More than 64,000 people have died since the Liberation Tigers of Tamil Eelam (LTTE) began fighting in 1983 for a separate homeland. Tamils, who make up 18 percent of Sri Lanka's population and are mostly Hindu, complain of discrimination at the hands of the majority Sinhalese, who are mostly Buddhist.
Support from Norway, the US, and other countries, as well as less interference from India, which is resented for sending troops into Sri Lanka in the 1980s, has played a role in the push for peace. But domestic factors best explain the effort, say analysts.
The government is grappling with the economic impact of fighting. For the first time since independence in 1948, the nation's economy shrank last year as tourism and trade tumbled.
"There's evidence of a real change of heart among the Sinhalese in Sri Lanka to find a settlement," says Christopher Candland, assistant professor of political science at Wellesley College and a South Asia specialist. "This really is a different kind of peace initiative."
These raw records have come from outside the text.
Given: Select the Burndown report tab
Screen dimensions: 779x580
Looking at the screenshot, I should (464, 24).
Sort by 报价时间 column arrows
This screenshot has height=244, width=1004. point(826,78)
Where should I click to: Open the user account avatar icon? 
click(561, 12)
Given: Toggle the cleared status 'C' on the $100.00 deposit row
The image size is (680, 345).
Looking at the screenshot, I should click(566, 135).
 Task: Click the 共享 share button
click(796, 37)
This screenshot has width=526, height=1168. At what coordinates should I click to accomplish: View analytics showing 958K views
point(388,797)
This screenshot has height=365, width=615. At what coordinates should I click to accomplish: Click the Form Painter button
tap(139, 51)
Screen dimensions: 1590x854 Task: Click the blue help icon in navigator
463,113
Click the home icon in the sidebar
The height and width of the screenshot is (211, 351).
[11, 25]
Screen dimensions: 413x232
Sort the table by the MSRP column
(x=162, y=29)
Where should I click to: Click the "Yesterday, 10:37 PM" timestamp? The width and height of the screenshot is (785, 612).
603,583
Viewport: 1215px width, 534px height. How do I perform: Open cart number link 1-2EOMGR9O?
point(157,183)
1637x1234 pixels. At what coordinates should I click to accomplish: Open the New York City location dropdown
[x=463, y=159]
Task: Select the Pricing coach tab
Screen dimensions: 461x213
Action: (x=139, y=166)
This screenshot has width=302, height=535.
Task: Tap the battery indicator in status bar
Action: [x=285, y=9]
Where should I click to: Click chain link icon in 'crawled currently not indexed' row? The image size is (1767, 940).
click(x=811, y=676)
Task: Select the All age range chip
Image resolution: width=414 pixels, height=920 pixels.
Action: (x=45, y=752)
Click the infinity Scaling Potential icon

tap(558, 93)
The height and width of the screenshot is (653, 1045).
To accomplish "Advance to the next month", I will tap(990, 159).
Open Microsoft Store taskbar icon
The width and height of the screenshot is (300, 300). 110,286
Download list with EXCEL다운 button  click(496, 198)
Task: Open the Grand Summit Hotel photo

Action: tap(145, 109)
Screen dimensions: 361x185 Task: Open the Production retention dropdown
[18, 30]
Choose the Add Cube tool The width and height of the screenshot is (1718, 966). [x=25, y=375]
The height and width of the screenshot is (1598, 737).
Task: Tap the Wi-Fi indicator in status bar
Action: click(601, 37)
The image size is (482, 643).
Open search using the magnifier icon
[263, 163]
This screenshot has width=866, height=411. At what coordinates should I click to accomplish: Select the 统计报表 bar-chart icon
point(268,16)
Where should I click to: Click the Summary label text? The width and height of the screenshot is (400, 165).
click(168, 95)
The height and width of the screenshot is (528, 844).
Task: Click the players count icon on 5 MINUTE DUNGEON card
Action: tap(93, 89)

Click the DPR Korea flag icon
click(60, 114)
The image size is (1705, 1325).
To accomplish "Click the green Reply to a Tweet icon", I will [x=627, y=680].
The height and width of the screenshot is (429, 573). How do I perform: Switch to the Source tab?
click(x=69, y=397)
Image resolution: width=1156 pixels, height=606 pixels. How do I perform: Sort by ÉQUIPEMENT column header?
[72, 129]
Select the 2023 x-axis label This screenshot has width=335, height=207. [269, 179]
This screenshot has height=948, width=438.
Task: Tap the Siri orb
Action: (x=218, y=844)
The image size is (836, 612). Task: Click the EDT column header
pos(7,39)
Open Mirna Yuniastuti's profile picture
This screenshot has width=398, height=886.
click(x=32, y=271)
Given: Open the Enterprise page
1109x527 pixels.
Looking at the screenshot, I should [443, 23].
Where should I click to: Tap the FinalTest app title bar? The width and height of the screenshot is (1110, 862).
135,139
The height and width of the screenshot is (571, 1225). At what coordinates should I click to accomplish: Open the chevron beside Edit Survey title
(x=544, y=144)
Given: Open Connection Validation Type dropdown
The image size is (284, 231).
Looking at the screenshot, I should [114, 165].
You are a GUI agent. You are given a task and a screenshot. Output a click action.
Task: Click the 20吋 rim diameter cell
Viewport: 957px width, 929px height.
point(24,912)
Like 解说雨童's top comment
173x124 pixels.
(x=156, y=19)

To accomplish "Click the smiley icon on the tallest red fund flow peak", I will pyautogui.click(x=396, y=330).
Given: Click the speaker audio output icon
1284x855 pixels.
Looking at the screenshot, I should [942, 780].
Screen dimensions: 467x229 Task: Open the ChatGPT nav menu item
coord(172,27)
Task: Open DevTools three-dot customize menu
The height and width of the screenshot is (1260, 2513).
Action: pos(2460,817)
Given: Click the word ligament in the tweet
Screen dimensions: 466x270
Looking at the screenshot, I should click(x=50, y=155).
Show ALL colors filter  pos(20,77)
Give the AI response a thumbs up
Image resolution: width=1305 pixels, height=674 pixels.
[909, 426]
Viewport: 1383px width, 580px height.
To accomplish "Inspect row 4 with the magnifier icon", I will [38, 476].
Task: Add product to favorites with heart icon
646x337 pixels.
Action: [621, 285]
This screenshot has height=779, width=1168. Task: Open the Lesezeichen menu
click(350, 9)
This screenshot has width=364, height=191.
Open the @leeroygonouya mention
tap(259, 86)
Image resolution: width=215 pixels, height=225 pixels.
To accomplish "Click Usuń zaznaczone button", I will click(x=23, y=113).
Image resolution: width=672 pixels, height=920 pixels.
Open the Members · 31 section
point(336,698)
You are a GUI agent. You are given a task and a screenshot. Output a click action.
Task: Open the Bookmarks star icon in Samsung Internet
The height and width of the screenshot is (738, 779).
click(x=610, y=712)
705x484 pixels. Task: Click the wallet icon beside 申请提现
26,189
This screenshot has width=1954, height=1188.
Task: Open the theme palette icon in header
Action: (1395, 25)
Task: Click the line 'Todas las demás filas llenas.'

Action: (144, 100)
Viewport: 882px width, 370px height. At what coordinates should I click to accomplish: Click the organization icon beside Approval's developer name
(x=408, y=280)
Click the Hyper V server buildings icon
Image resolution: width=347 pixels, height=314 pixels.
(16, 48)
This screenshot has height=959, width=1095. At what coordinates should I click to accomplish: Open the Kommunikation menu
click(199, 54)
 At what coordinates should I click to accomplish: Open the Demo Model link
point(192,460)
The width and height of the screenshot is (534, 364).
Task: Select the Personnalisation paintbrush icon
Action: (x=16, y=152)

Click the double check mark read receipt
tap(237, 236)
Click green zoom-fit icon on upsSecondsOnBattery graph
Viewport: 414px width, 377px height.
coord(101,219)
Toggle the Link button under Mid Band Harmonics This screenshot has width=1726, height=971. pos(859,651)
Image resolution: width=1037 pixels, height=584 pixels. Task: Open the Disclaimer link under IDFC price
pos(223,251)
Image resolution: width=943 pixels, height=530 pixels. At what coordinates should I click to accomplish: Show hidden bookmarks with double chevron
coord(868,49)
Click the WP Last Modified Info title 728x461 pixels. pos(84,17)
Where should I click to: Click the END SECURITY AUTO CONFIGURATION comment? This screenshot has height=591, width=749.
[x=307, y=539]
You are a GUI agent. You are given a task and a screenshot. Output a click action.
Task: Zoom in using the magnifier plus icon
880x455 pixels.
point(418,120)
Meanwhile, Sri Lankan officials and other observers say the post-Sept. 11 crackdown on terror groups has severely undercut foreign funding for the Tigers and helped force them to the negotiating table.
"After Sept. 11 [the Tamils] had no choice ... they don't have anywhere to run their international operations," says K.T. Rajasingham, an exiled Tamil journalist familiar with the LTTE leadership.
Momentum for peace talks has been building since last December, when Prime Minister Ranil Wickremesinghe was elected on a peacemaker ticket. Upon election, Mr. Wickremesinghe signaled that he might compromise on the issue of Tamil self-rule.
Responding to this olive branch, the LTTE's reclusive military leader, Velupillai Prabhakaran, told reporters in April that he was ready to renounce violence if the government granted wide-ranging autonomy to the Tamil minority.
Now, the two sides are holding their first public meeting at a naval base in neutral Thailand. Three senior ministers will meet with LTTE representatives led by Anton Balasingham, an exile based in Britain.
Initially, talks will be aimed at confidence-building with a focus on reconstruction of the battered northeast, including the return of refugees and the demining of land. Diplomats hope this week to set a day for another round of talks which would define an autonomy package for a Tamil-run province in return for the LTTE dropping their demand for a separate homeland. This idea has already raised hackles among conservatives, as well as Sinhalese and Muslim minorities who live in Tamil-dominated areas and fear the rule of the Tigers.
Analysts say Wickremesinghe's conciliatory approach is popular among the electorate but could be undercut in the future by political opponents. Chief among these is the People's Liberation Front (JVP), a political party with a violent past that protested against the lifting of a largely symbolic ban on the Tigers on Sept. 4. "The JVP will gain fuel if it can convince people that the government is handing over power to the Tamils," says Professor Candland.
On the other side, the LTTE also faces cries of "sell-out" from militants schooled in the use of lethal force. The LTTE claims the dubious distinction of pioneering the modern use of suicide bombers to kill enemies and terrorize civilians. Its members, who include child soldiers as young as 13, carry cyanide capsules around their neck in case of capture.
Observers warn that transforming such an army into a civilian organization is hazardous, and note that the LTTE has reneged on past agreements.
Some doubt that its leader Prabhakaran can settle for anything less than outright separation from Sri Lanka.
"At the moment hawkish elements have been marginalized, but this doesn't mean they won't raise their heads again," says Sugeeswara Senadhira, associate director of the Regional Center for Strategic Studies in Sri Lanka. "[Prabhakaran] is taking a bigger risk than the prime minister. He's sent scores of people with bombs strapped to their chest on suicide missions saying that separation is the only way for the Tamil people."